» Task
For the listing below, give the count of lines containing the string "Share" and nothing else.
___ Data ___
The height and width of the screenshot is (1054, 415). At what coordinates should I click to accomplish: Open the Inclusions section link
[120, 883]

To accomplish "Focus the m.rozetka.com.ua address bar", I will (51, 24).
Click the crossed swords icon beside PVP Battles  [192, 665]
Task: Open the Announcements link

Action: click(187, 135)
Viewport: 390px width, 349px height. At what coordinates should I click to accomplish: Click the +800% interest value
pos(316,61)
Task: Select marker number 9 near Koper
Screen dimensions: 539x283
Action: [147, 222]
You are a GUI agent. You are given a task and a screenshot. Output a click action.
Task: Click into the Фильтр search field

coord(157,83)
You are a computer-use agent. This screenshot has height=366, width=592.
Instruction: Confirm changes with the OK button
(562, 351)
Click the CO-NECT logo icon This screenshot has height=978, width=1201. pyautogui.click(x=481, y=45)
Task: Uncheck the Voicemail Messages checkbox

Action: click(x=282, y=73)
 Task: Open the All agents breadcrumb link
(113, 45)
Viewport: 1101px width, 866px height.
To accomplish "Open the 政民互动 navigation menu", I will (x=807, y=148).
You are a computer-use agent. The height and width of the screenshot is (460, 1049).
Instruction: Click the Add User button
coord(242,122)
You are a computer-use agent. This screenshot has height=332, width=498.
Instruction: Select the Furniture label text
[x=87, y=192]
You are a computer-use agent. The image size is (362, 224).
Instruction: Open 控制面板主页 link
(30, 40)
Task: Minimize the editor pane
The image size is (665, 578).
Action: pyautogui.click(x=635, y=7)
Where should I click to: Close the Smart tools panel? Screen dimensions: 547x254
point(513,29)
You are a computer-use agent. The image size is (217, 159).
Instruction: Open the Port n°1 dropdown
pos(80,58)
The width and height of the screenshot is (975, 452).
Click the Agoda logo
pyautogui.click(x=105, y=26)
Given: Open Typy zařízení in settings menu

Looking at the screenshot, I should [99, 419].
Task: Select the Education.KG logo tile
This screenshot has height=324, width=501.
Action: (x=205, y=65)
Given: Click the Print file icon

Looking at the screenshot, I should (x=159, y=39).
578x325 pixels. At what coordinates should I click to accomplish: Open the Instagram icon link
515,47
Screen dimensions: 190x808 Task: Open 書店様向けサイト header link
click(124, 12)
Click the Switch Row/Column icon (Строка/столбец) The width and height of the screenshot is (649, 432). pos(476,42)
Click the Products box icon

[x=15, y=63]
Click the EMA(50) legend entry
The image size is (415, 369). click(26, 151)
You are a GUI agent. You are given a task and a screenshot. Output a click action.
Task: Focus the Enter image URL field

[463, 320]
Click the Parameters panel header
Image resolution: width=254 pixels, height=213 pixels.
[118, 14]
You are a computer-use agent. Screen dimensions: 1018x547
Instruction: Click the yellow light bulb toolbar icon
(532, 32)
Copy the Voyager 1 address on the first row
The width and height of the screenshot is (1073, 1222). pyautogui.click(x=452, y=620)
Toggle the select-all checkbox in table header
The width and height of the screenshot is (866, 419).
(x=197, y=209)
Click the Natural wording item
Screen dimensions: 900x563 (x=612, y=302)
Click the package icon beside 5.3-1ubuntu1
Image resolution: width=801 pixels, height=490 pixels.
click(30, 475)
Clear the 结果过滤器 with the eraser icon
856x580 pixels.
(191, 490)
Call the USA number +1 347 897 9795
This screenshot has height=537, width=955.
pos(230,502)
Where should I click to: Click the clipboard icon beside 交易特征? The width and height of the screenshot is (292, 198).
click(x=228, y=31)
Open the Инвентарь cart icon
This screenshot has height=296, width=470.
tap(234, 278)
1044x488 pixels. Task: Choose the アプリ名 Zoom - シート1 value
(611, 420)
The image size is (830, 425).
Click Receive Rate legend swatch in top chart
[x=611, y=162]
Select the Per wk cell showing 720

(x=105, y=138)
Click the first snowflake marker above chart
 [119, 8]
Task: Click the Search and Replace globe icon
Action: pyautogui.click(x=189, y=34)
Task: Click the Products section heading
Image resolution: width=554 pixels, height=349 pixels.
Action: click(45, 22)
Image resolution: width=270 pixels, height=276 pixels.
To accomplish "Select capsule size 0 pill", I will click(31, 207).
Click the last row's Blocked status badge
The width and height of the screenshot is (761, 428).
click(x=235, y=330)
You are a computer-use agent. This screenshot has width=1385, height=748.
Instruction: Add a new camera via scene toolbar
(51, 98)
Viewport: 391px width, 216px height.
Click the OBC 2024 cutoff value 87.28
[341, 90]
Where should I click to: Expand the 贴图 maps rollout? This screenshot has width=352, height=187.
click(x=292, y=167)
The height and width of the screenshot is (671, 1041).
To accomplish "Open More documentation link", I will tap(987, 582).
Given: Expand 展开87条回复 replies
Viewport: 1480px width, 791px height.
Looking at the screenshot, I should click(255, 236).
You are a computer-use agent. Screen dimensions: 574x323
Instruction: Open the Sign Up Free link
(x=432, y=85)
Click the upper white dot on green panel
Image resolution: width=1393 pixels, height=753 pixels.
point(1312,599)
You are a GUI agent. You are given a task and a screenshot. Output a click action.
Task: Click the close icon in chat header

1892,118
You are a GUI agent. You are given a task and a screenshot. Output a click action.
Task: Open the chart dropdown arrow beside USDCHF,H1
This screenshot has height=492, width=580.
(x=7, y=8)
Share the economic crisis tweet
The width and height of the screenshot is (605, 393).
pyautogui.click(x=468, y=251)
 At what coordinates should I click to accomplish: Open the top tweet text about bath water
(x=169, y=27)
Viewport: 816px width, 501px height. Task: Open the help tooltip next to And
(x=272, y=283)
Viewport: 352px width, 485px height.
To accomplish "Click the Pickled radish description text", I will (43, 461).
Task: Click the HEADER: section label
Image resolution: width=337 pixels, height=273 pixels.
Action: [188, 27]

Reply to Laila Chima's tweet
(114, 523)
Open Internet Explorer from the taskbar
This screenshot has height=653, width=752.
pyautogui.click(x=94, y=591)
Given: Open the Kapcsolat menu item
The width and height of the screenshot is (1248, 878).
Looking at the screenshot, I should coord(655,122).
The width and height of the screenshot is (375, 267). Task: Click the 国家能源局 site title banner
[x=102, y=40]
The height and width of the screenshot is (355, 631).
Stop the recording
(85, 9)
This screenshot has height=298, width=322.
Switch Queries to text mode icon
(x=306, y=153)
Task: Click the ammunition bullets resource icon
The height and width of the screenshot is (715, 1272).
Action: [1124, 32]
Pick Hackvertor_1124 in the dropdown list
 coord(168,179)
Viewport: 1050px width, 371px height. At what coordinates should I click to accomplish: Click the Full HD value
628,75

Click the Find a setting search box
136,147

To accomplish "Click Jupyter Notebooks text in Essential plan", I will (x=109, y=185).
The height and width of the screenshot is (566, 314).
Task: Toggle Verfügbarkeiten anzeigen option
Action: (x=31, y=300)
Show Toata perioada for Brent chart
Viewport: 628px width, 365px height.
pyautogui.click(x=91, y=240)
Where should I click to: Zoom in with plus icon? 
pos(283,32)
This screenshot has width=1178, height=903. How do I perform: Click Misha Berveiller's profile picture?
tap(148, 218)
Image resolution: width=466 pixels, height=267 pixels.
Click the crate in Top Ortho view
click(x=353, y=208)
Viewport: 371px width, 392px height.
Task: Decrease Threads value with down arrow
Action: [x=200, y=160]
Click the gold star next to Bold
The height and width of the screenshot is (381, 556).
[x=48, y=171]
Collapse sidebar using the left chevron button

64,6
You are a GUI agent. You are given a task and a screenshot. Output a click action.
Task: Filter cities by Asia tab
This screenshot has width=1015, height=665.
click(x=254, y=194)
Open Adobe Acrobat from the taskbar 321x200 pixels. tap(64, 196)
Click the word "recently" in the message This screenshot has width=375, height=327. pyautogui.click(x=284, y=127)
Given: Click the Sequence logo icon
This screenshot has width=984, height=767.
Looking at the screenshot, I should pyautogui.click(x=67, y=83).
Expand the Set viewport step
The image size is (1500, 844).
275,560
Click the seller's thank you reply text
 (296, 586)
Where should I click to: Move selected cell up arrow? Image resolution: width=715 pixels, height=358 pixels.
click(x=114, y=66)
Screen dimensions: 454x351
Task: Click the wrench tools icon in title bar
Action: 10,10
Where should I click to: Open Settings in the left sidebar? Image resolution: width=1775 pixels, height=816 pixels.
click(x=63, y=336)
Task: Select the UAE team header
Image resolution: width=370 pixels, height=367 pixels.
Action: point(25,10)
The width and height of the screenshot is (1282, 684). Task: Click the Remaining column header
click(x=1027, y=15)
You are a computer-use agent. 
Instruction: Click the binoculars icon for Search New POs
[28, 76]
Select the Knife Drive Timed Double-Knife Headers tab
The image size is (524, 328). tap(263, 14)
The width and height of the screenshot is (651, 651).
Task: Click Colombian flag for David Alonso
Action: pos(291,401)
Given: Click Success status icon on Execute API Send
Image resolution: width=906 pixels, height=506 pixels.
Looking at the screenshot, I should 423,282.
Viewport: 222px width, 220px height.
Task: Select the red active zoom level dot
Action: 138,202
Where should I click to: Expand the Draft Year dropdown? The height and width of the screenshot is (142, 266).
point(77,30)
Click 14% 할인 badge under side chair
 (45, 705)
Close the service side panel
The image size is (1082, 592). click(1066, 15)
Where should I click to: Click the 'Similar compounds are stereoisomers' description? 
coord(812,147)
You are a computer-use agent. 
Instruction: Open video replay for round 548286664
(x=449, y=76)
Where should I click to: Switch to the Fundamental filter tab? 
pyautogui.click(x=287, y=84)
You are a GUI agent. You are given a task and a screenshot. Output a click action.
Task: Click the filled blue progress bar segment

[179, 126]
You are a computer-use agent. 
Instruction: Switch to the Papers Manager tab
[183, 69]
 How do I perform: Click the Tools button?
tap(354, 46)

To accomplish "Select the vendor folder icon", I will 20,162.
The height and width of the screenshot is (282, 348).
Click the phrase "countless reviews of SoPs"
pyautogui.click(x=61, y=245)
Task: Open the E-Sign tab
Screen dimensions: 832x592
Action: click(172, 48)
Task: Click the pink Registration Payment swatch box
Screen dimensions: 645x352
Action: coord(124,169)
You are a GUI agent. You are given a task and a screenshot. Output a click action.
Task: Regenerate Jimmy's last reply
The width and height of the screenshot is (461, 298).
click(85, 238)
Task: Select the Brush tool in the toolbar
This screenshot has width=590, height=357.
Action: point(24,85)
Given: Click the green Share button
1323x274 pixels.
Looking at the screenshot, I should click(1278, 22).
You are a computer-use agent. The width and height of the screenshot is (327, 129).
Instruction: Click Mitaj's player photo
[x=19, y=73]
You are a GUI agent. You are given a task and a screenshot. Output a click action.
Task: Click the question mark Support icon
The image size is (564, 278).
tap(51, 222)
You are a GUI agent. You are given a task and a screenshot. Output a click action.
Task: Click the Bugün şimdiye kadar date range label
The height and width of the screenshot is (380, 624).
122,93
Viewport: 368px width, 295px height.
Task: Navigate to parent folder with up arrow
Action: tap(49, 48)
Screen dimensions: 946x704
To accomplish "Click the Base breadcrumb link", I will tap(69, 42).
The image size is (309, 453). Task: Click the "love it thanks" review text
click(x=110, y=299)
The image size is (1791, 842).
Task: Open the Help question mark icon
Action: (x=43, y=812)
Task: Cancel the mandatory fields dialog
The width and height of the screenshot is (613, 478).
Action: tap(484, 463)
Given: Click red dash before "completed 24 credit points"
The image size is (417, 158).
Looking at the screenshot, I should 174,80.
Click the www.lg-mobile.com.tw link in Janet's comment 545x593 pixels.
___
» Exercise answer
2